As you pointed out, we have this information, we therefore shouldn't duplicate
it within the domain XML. AFAIK we can probe that information from the
node-device driver before starting migration, put it into the migration cookie,
send the cookie over to the destination, retrieve the info from the cookie,
perform some checks and decide whether we should continue or abort the
migration. Or is there something I'm missing ? (this can very much be the case
as I'm not very familiar with the migration code)

>
> These three elements are only needed when the device API of a mdev is "vfio-PCI". Take the example of mdev configuration from https://libvirt.org/formatdomain.html to illustrate the modification:
>
>   <devices>
>     <hostdev mode='subsystem' type='mdev' model='vfio-pci'>
>     <source>
>       <address uuid='c2177883-f1bb-47f0-914d-32a22e3a8804'/>
>       <vendorid>0xdead</vendorid> <!-- The VID of the host PCI device which supports this mdev -->
>       <productid>0xbeef</productid> <!-- The PID of the host PCI device which supports this mdev -->
>       <mdevtype>type</mdevtype> <!-- The vendor-specific mdev type string -->
>     </source>
>     </hostdev>
>
> With the newly introduced elements above, the flow of the creation of a domain XML with mdev will be like:
>
> 1. The user obtains the vendorid/productid from node device list
> 2. The user fills the vendorid/productid/mdevtype in the domain XML
> 3. When a migration happens, libvirt check these elements. If one item is different between two domain XML, then migration fails.

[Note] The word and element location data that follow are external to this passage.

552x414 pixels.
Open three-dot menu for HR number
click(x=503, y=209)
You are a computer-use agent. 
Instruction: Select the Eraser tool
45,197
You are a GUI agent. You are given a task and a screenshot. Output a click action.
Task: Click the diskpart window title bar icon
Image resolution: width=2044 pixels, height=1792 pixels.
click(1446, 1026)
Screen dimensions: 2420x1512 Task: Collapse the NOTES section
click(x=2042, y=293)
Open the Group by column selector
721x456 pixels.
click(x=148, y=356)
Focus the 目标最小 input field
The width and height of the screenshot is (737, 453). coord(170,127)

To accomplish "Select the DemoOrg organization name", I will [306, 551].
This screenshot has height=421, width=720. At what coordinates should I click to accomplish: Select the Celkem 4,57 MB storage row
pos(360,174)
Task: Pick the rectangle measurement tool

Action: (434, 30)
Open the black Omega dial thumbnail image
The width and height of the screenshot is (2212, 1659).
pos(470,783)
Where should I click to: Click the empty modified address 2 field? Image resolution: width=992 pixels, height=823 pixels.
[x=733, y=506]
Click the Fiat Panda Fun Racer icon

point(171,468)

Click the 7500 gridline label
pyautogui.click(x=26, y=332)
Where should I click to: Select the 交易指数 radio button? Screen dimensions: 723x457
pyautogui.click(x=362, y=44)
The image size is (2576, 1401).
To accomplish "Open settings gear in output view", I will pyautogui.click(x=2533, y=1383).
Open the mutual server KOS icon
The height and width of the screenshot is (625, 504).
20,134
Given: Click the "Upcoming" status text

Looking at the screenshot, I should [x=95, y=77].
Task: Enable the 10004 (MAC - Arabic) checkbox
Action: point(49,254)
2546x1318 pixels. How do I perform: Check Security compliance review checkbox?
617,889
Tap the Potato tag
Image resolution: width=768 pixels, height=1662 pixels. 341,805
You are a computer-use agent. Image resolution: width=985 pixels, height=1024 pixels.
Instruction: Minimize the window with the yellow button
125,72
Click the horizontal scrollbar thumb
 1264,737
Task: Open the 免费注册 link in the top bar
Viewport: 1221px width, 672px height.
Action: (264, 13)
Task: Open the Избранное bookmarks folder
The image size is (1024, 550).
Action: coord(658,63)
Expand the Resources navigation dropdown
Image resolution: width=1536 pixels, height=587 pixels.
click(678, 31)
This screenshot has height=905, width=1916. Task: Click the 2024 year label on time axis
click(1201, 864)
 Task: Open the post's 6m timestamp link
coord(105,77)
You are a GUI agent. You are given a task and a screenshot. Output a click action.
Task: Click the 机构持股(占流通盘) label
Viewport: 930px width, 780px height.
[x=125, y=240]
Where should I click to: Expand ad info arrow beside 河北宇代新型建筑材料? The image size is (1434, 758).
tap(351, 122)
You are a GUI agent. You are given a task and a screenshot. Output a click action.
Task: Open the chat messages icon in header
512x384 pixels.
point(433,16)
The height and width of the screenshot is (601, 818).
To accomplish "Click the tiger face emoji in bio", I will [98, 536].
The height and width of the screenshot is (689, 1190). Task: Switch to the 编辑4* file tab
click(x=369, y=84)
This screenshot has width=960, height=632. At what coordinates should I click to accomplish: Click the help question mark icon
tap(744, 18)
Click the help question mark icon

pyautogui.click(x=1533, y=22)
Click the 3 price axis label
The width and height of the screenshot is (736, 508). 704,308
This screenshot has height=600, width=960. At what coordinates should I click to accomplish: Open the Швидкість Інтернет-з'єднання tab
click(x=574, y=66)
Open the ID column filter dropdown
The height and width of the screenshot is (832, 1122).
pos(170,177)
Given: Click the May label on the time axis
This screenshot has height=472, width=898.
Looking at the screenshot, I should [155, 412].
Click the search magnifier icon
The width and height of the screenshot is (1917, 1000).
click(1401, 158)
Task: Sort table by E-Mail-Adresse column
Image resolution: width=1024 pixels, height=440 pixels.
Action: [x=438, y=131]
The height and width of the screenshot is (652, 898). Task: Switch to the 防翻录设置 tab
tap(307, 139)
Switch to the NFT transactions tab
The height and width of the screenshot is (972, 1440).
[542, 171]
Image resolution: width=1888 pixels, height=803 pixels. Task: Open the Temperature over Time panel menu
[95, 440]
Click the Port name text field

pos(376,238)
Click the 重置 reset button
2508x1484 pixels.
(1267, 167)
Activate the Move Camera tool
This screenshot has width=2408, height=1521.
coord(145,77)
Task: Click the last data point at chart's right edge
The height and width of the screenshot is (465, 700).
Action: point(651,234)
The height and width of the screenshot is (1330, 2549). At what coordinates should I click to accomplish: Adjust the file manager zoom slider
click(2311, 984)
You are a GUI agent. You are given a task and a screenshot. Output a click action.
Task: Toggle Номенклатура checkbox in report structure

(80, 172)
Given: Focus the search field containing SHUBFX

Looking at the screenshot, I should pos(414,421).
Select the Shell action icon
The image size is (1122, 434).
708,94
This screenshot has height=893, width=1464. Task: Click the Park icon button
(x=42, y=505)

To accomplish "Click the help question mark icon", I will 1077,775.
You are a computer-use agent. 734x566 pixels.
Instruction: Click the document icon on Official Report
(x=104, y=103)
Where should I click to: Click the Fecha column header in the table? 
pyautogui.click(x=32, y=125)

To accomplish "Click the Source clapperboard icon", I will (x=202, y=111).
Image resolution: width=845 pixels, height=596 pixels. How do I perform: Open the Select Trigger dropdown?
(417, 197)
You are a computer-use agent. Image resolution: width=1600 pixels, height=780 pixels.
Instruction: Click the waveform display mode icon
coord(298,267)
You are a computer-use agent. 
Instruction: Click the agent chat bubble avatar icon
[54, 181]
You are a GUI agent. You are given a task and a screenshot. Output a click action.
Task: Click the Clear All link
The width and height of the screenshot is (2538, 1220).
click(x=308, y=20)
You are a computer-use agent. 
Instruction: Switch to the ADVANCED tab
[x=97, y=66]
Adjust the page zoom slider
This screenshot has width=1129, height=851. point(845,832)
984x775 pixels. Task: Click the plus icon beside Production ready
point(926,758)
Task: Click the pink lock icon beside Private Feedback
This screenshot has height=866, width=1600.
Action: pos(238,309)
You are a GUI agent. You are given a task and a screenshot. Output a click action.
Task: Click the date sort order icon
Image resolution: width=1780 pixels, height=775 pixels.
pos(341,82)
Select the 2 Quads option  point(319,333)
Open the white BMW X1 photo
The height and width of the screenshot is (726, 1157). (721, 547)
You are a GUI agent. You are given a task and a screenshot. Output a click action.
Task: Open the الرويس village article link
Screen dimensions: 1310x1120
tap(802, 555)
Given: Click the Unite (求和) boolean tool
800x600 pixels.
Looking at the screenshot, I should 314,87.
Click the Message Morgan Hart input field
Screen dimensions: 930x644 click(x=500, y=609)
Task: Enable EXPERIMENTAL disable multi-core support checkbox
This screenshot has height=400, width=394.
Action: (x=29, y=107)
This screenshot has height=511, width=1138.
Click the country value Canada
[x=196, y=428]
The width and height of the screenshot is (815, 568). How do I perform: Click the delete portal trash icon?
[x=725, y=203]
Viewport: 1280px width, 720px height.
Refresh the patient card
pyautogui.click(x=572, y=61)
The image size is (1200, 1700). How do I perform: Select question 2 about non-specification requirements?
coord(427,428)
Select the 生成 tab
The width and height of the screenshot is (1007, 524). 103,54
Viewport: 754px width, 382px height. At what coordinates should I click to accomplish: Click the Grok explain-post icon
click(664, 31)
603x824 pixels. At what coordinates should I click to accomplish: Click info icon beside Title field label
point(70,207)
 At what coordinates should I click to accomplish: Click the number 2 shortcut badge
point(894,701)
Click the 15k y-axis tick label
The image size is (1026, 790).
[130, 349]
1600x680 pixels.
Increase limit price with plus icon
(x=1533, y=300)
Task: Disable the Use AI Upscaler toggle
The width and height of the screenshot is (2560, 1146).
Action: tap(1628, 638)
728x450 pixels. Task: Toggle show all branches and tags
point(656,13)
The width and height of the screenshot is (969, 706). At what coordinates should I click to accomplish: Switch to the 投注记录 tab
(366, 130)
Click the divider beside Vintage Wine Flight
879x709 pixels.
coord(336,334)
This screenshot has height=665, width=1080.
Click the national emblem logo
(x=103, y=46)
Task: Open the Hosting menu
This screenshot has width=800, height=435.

What kind of checks are we talking about? Speaking of vendor/product ids,
simple string comparison doesn't scale, as libvirt would have to compensate for
every future updates to the vendor driver, IOW if <vendor> decides that in
driver version A, only matching product IDs were allowed in migration, but a
fresh new driver version B allows certain product IDs to be cross compatible in
terms of migration, libvirt must have access to this kind of information,
otherwise we're just going to end up being a dumping ground holding a massive
database of all the compatible combinations. The same goes for mdevtype,
ensuring compatibility between types is the vendors responsibility and may be a
subject to change which is out of libvirt's hands, thus if libvirt is the one
ultimately making a qualified decision about migration, we need to be able to
query this kind of data ad-hoc rather than having it as part of libvirt.